The flow problem has been solved numerically for a wide range of the soil-root conductivity ratio (SRCR). Two different types of root water uptake (RWU) mechanisms have been constructed and examined: one relates to low/moderate SRCR and exhibits a so-called “moving uptake front” effect observed in several experimental studies, whereas the other one is associated with large SRCR and is strongly dependent on root density.
A physically based analytical model has been suggested for plant roots of low/moderate SRCR. It was presumed that: (1) the flow is gravitational and (2) the soil moisture distribution within the root water activity zone is uniform. The solution of the mass balance equation in its integral form by the method of characteristics led to the two functional equations for soil and root pressure heads. The model represents a reasonable compromise between the complicated mechanism of unsaturated water flow with RWU and our insufficient knowledge of these processes. Besides its theoretical importance, the model yields the velocity field, thus, constituting a preliminary step toward the solution of contaminant transport problems.

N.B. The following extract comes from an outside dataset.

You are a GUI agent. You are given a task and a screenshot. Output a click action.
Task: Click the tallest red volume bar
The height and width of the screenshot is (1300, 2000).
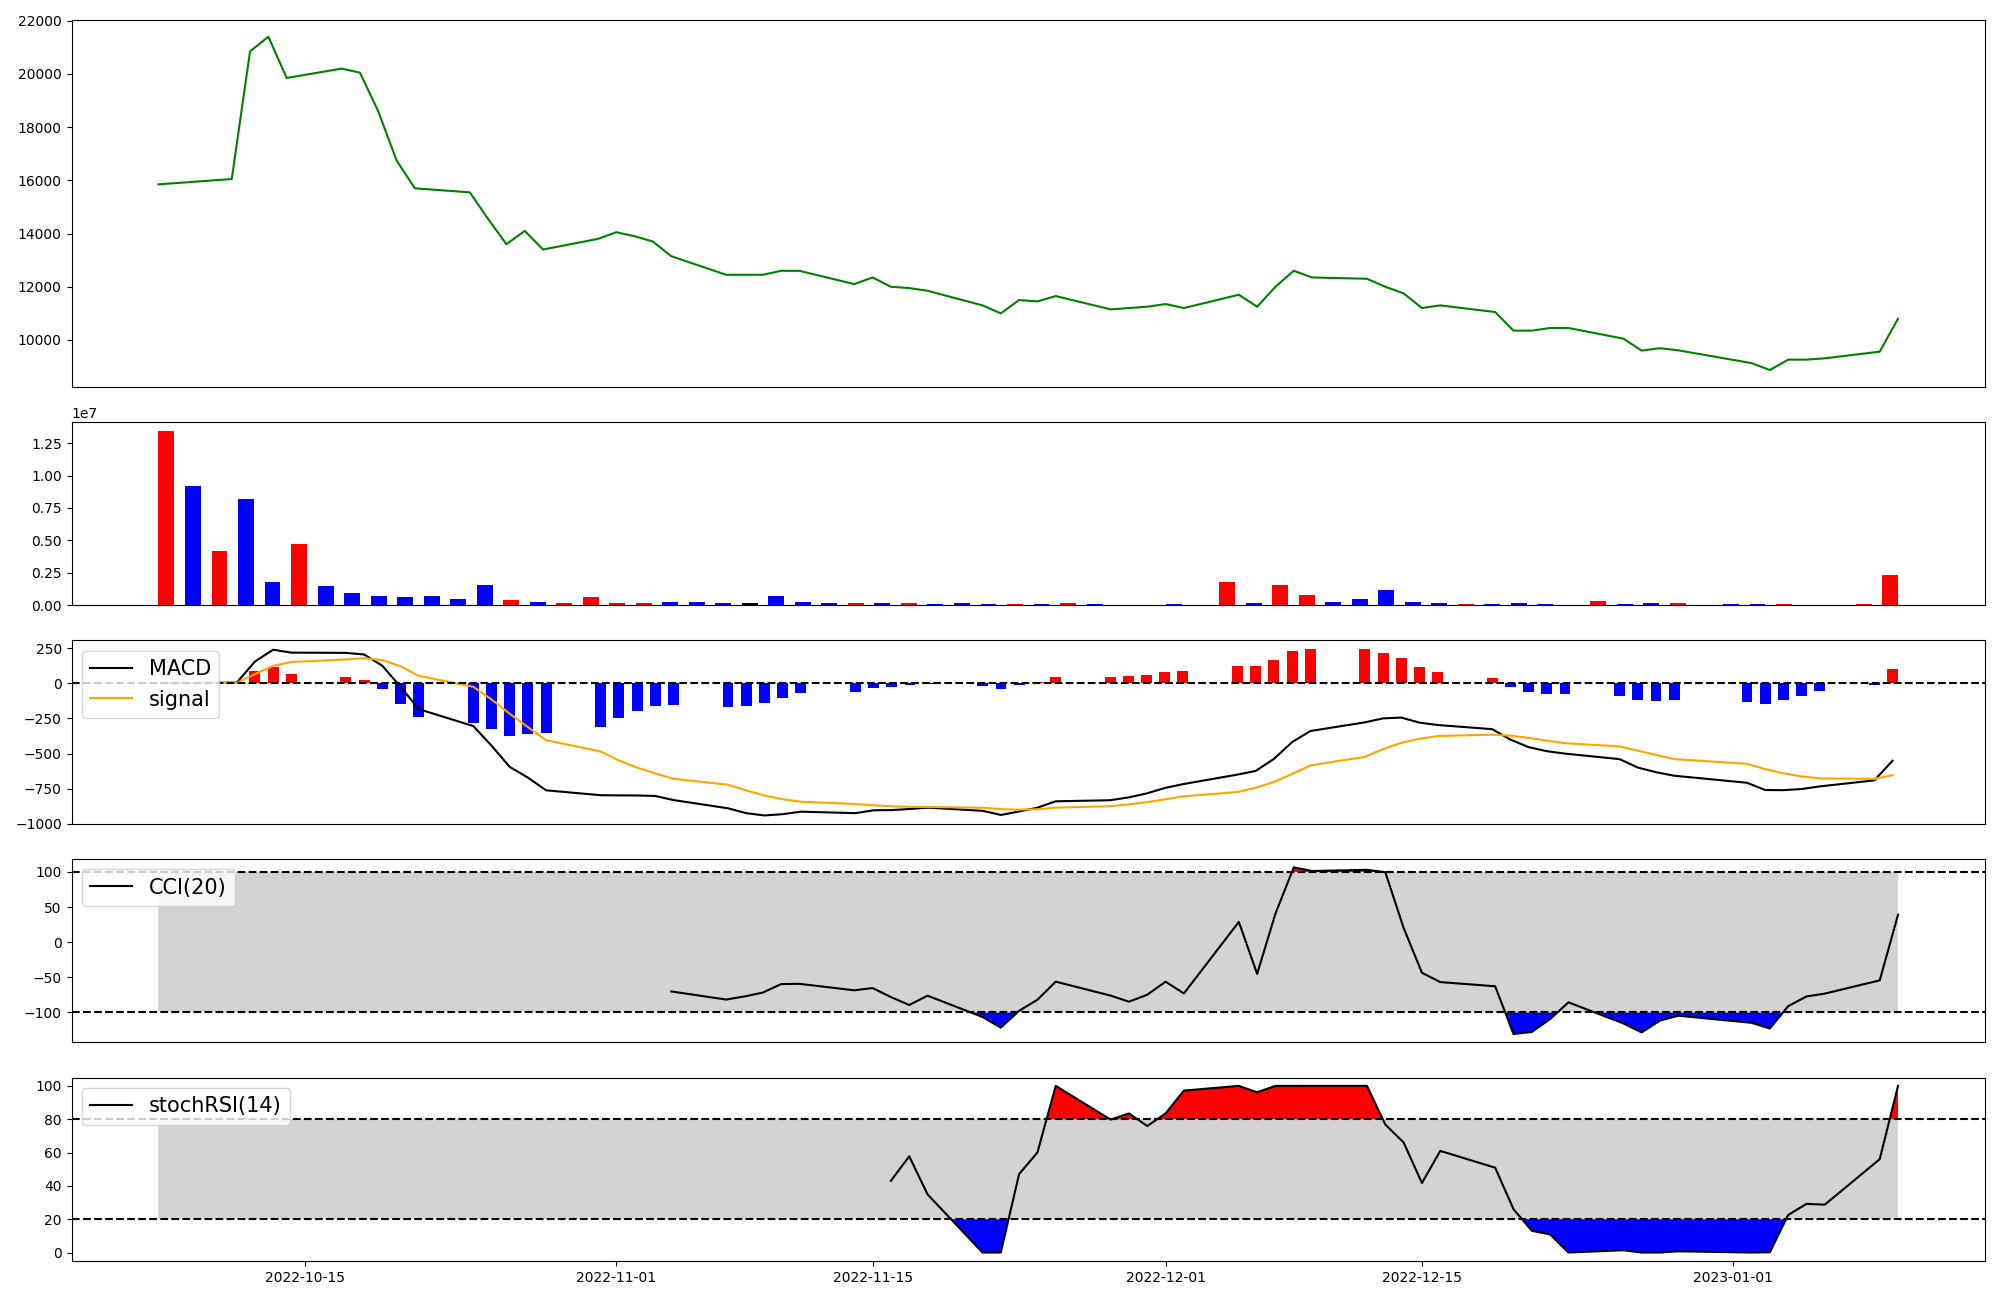click(x=166, y=518)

Analytical solutions have been derived for two problems often encountered in agriculture: the movement of a fertilizer applied at the soil surface and the propagation of a chemical injected with the irrigation water. Explicit analytical expressions for the solute concentration have been obtained under assumptions of gravitational flow and advective solute transport. Percolation of a contaminant initially applied at the soil surface has been analyzed during ten infiltration-redistribution cycles.
A numerical model, which incorporates water flow and RWU, salt transport and osmotic effects, nitrogen transformations and its uptake, and root growth and development, has been developed and applied to analyze efficiency of different irrigation and fertilization scenarios. The calculated fertilization efficiency was closely related to the irrigation schedule. The differences in irrigation and fertilization efficiencies between systems of low/moderate and large SRCR were relatively small. In any case, thorough model calibration versus field and/or laboratory experiments is essential in order to provide more reliable assessment of irrigation and fertilization efficiency.